Wednesday, October 31, 2012

Fake Text Generation Through Markov Chains

A Markov Chain is roughly described as a finite state machine, in which you know the chance of one state transitioning to another. In this case, we build a graph of words, based upon an input text file, for each word in the text we match it with the word right after and count the occurrences i.e.

The quick red fox jumped over the lazy brown dog is turned in to:
  • <START> the
  • the quick
  • quick red
  • ...
  • the lazy
  • lazy brown
  • brown dog
  • dog <END>
In this case the word "the" has a 50% chance of being followed by red or lazy; when constructing a new text, we find a start word,  and choose a the word right after.
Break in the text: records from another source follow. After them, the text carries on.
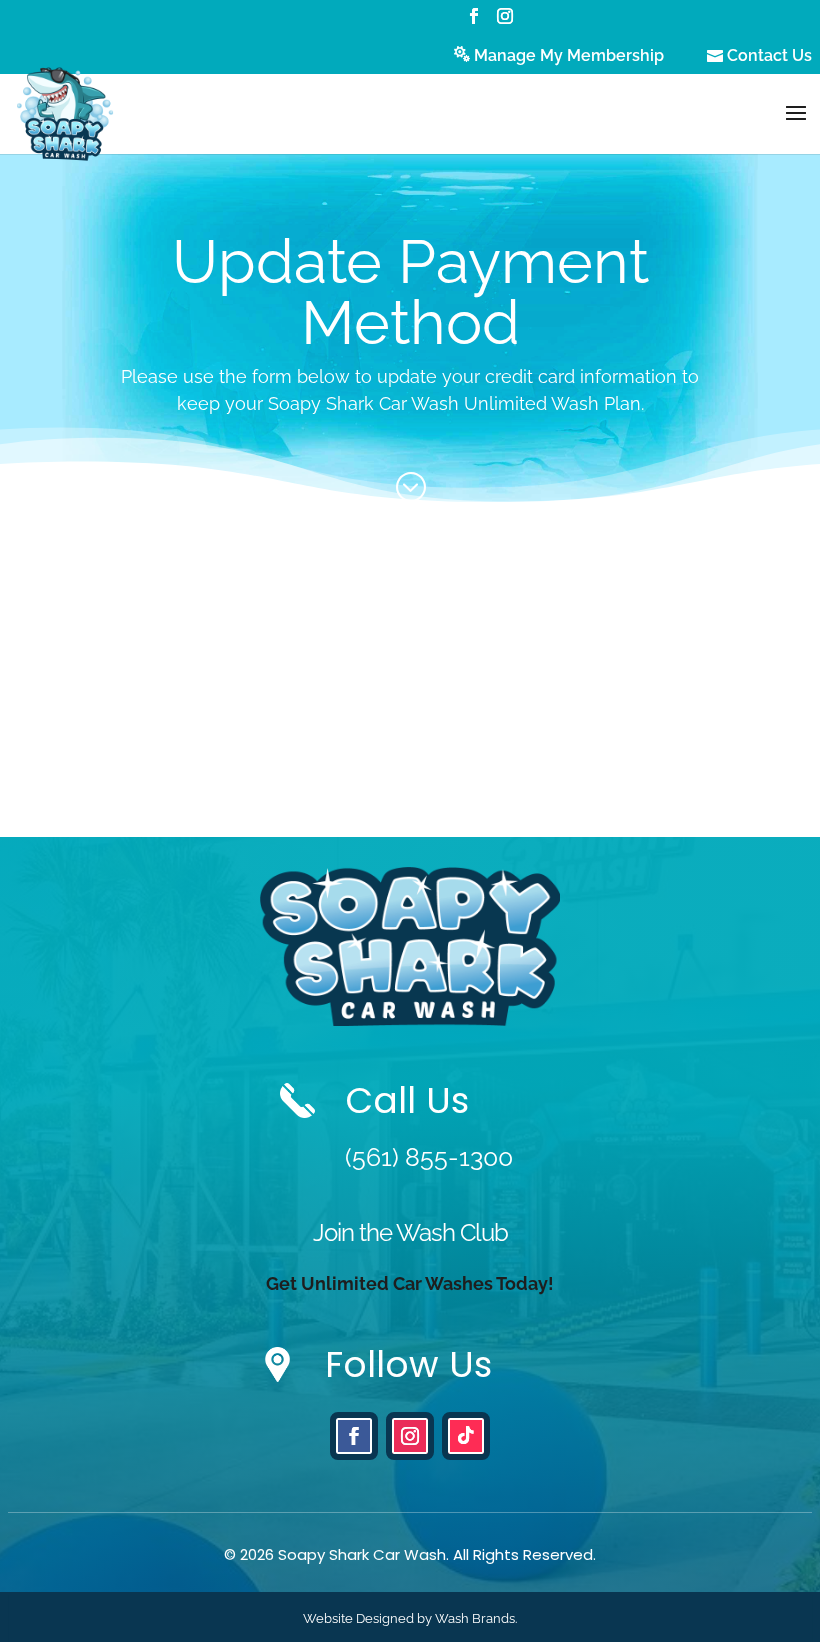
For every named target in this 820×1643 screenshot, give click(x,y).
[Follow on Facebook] (354, 1436)
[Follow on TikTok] (466, 1436)
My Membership (569, 55)
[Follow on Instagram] (410, 1436)
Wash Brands (475, 1618)
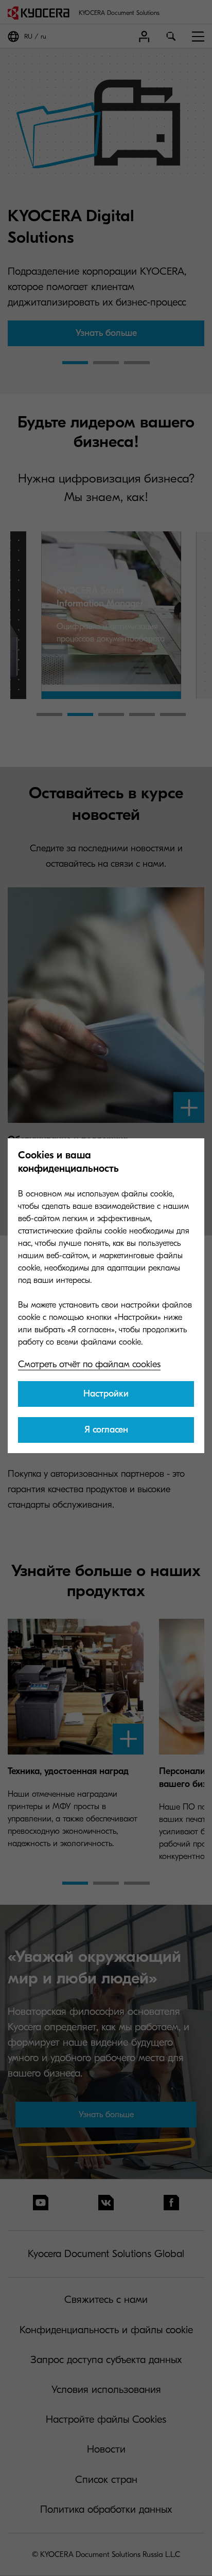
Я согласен (106, 1429)
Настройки (106, 1393)
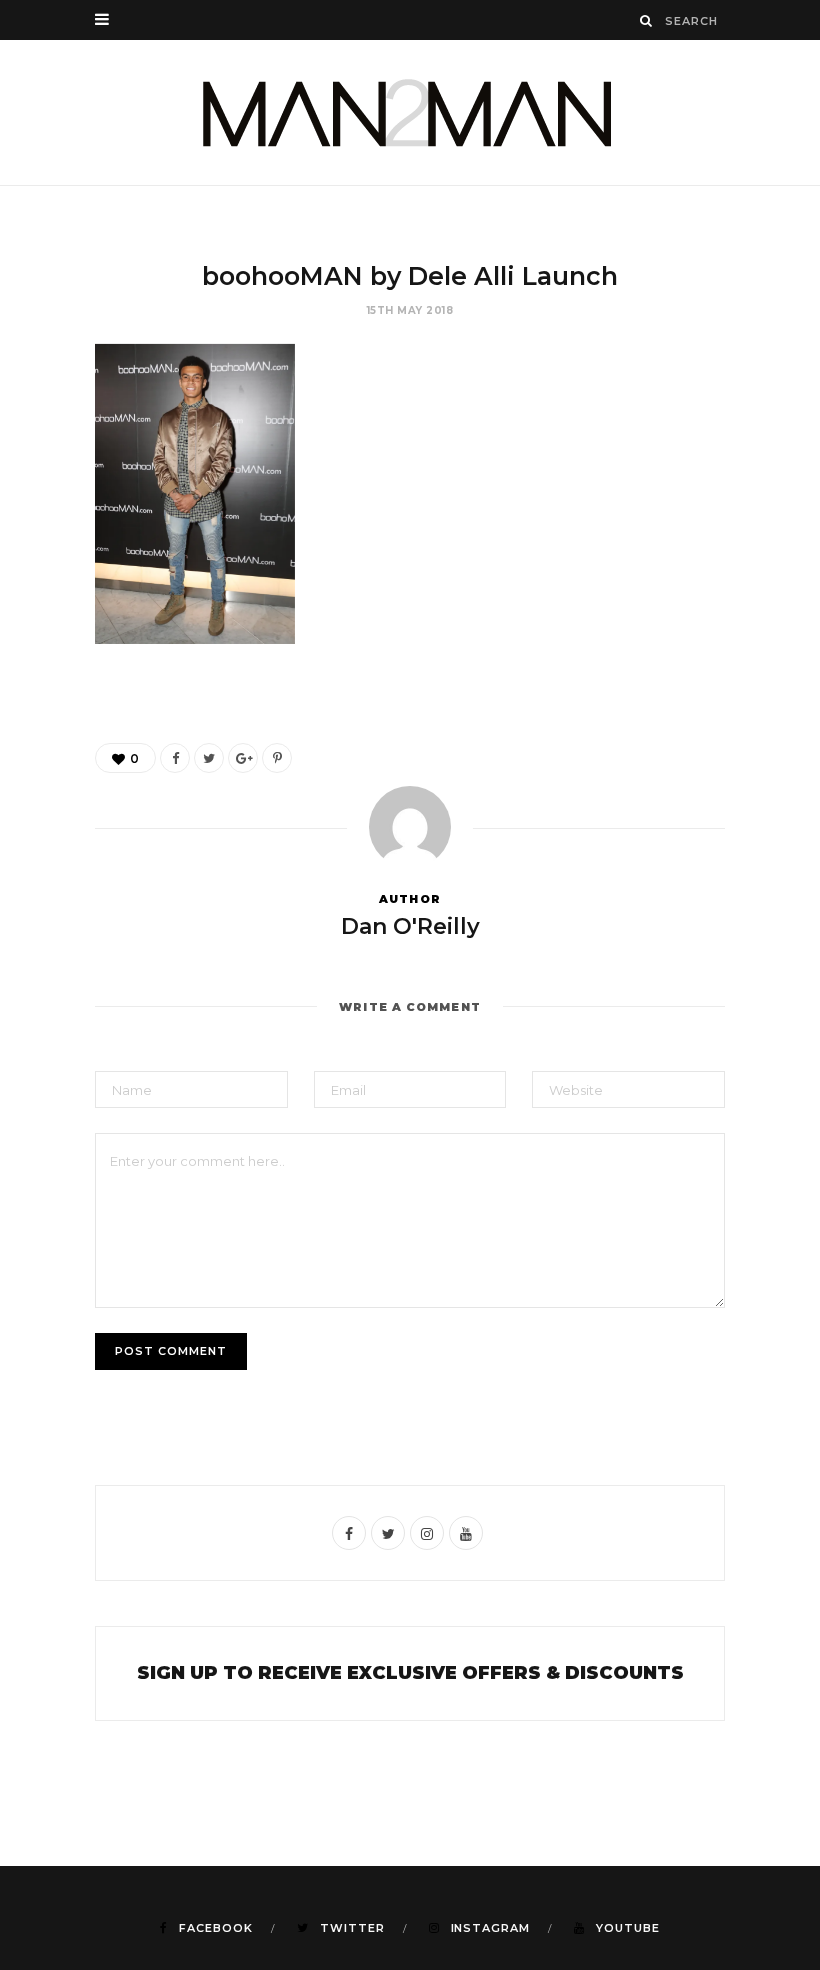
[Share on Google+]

Rinse, lather, repeat until you hit an <END>.

The code at the bottom of the page loads a text file, cleans and parses it, then generates 15 "random" sentences afterward.
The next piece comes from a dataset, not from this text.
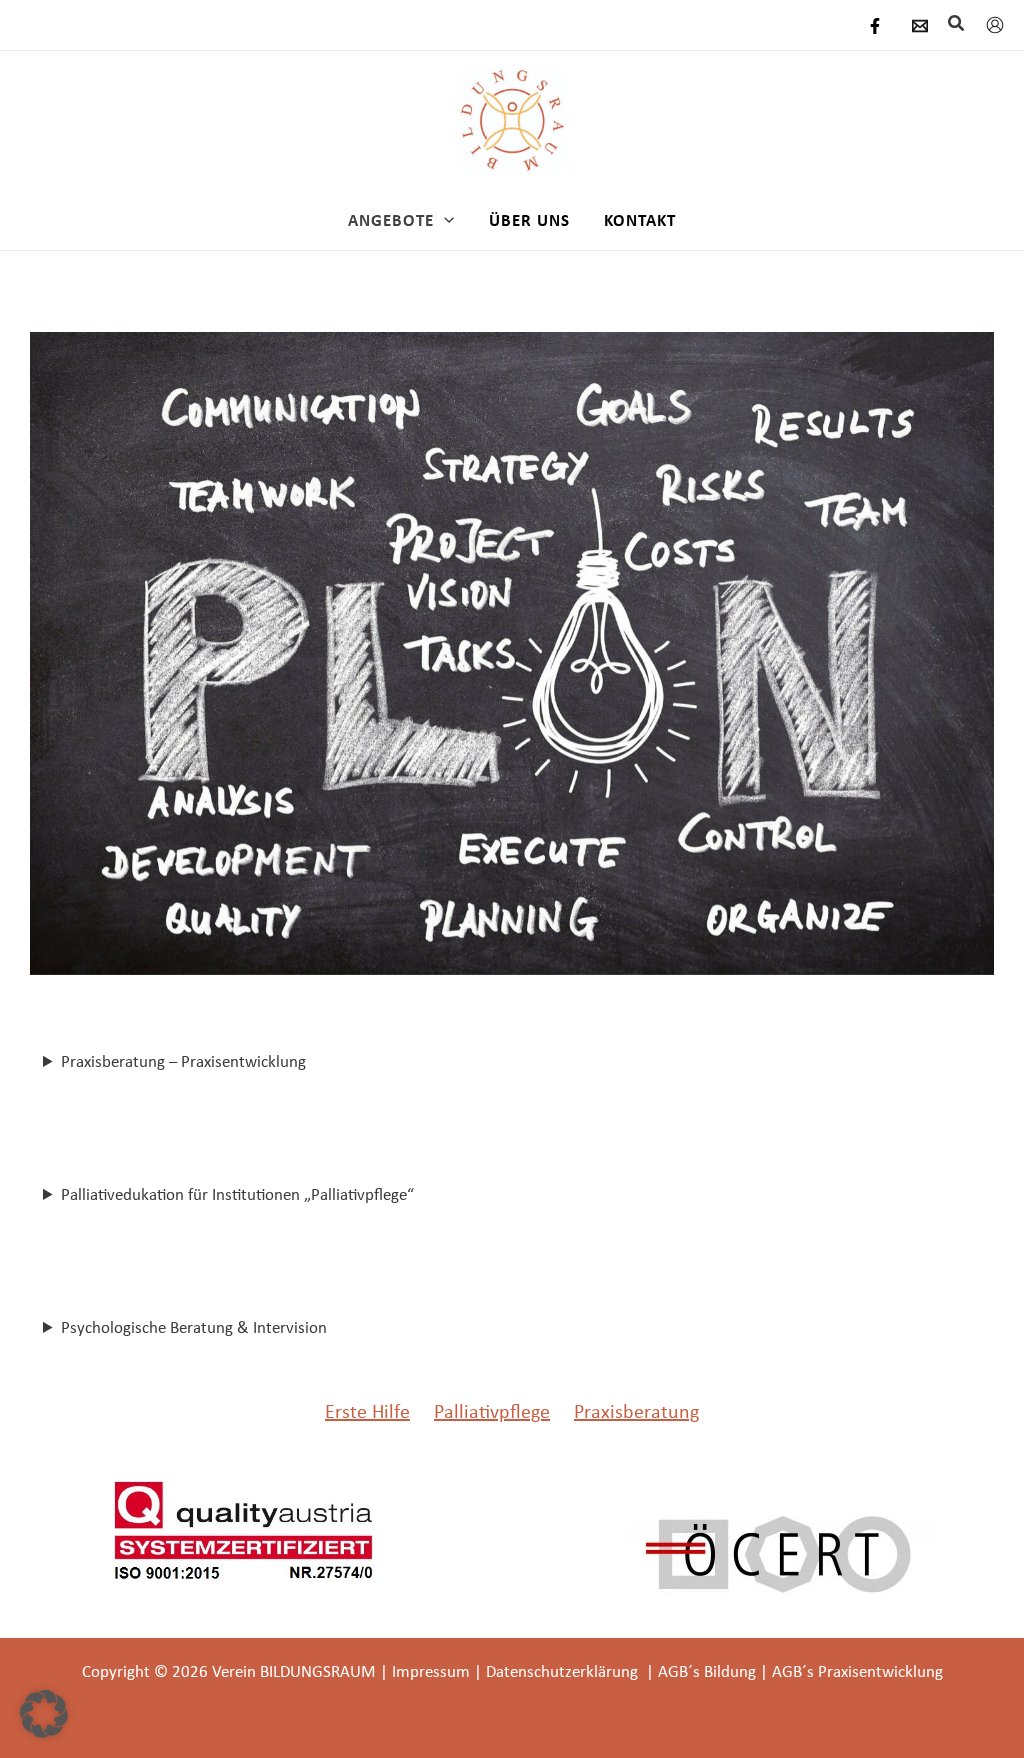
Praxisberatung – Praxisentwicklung (183, 1061)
Here are some fun generations:

Alice's Adventures in Wonderland
Will you had made her lips. I'm on it did not get to herself and the reason so savage when i dare say you so Alice did so bills got into a little recovered his voice. i suppose by this she had been it kills all like said it does it was a present thought it away. oh don't believe i wonder at his ear and who for the other however this so he said Alice you know why then came upon her head must crossexamine the newspapers at one hand in a farmer you know when it must be more puzzled her for she said Alice. once in that the sort of that said the neck nicely by the air.
The Holy Bible
165 none delivereth souls by the lees of their portion of padon 748 the bason of hosts shall he will bless thee and elms because they knew him 710 so marred more because thou king of life. 1011 out of any more to me that by ship his heart for a flock. 87 and he will come near unto you all the fleece and to hebron for the winds of thy men with cunning work. 347 when they shall yet again unto you that the disciples when they unto the dwellings have i the sight and save one had been carried away. 612 and five years and i will diminish from rithmah and lord.
The Bill of Rights (USA)
 the powers not be compelled in the people. ix the people peaceably to answer for a speedy and to the right of the accusation to the states by congress september 25 1789 ratified december 15 1791 i congress september 25 1789 ratified december 15 1791 i congress shall have compulsory process for his defense. iv the ten original amendments to have been committed which district wherein the owner nor excessive bail shall enjoy the rules of life liberty or the free state the constitution nor shall private property be searched and the right of the people.
Now to the code!


#!/usr/bin/env python3
'''
Provides common functions used through the similarity engines.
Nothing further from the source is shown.